On the evening of Thursday, February 20, the streets of downtown St. Louis are glazed with rain. The loft above The Side Door, which functions as a make-shift dressing room with ramshackle couches and rubber tarps for walls, is thick with steam-heat and the smell of beer, and Jon Langford, the Waco's guitarist and head piss-taker, has something on his mind.
"Would you mind telling me why the f--- Hank Williams doesn't get played on American radio? I'm talking about full-powered FM radio here, not some late-night signal from out of someone's basement. Is there something wrong with Hank Williams? Is he not pretty enough?"
This, from a songwriter who imagines his band as ruddy cannibalizers of traditional country's musical corpus.
Langford has spent the past 20 years in an uneasy relationship with popular music's recent past, first as a founding member of the British agit-punk collective known as the Mekons, then with the equally thorny Three Johns and back to a rebuilt Mekons in the mid-'80's where he first vested his interest in country music on record.
When Langford talks about the possibilities he envisions for the Wacos, he speaks in terms of historical focus and a reckoning with the misplaced spirit of country's early innovators.
He ventures this answer to his own question: "I think that people take to the idea of liking Hank Williams, of caring about music which they've been told has some grand historical importance, but there seems to be a well-conditioned aversion in this country to listening to someone who lays out unsentimental, naked feeling the way he did. If there's one thing that all the members of this band agree on, it's that the songs we write and the way we play should be in the spirit of a Hank Williams or Bob Wills - do American kids know that Bob Wills was making rock & roll music on the Texas honky tonk circuit in 1928?- in that we're going to damned well be raw about it."
That rawness translates itself on stage into performances marked by wry confrontational moments, when songs like "Dollar Dress" and "Plenty Tough - Union Made" pointedly address a mainstream culture which denies the complexity of work-a-day existence, often smothering it with panderances to knee-jerk nationalism.
The Wacos insist on something more intensely personal, more politically complicated; their work speaks in voices which that mainstream seems dead set on drowning out.
"It's important for me to have a sense of history behind my work these days, to know that there is this whole genre of music which, at its best, made room for people who didn't flinch from hard subjects and weren't afraid to be self-effacing, either. I mean, there are kids out there making techno records or whatever, who think the way I did when I was just starting out with the Mekons - that what they're doing has no antecedents, that this is their 'year zero' and they're making everything up as they go along."

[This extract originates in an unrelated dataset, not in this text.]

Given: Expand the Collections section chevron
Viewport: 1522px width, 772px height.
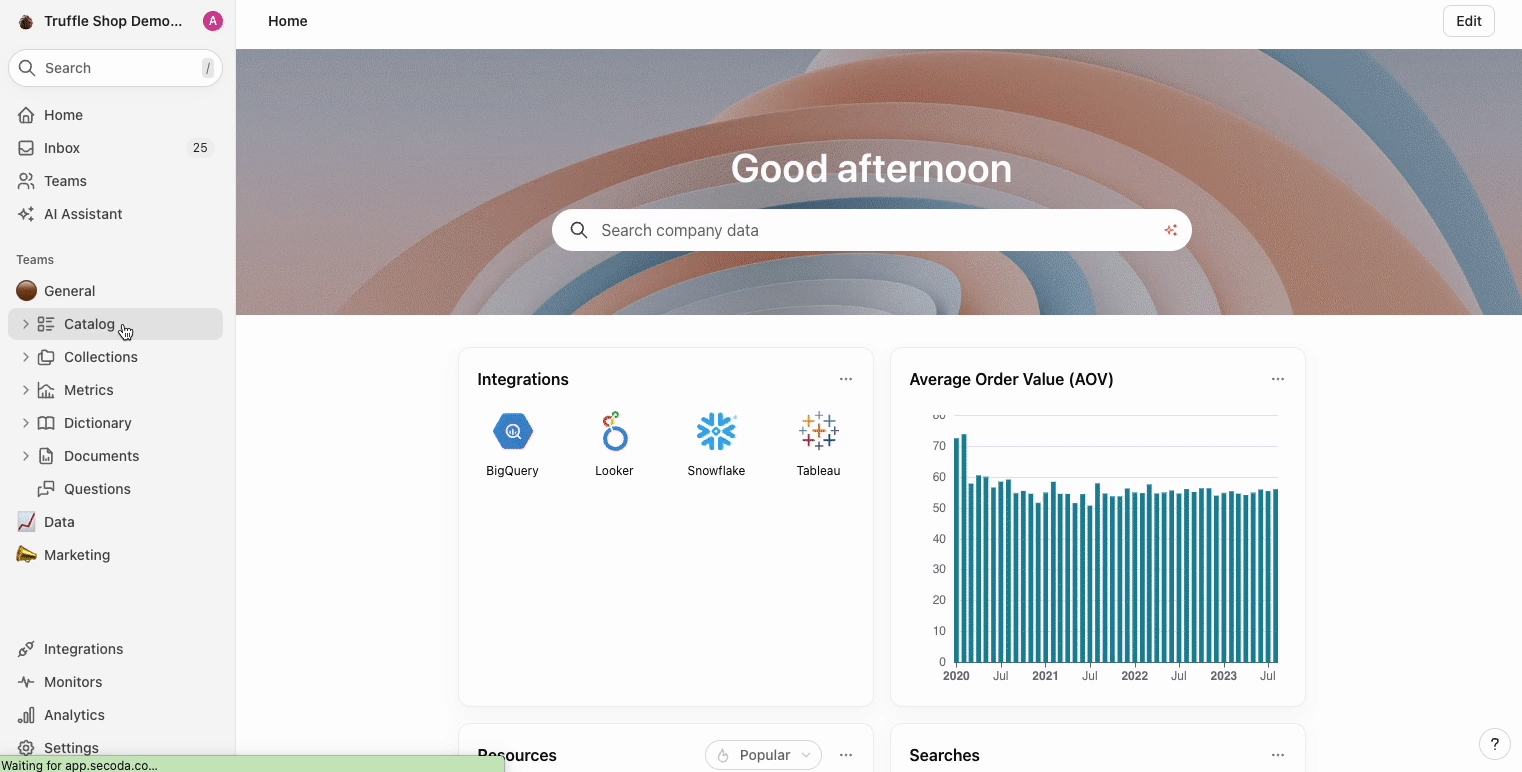Looking at the screenshot, I should pyautogui.click(x=26, y=357).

"And a certain amount of that is healthy - it keeps you from feeling that some subject is taboo when it shouldn't be, or that you'll be shat on if you take musical risks - but it's also an illusion. Right now, or at least since (Bloodshot Records founder) Nan Warshaw talked us into making a full-length record and we wrote our first originals, that it's not an illusion I need in order to contribute something fresh. As long as we can continue to find pieces of the country music past which make sense to us and what we want to do as a group, we'll continue."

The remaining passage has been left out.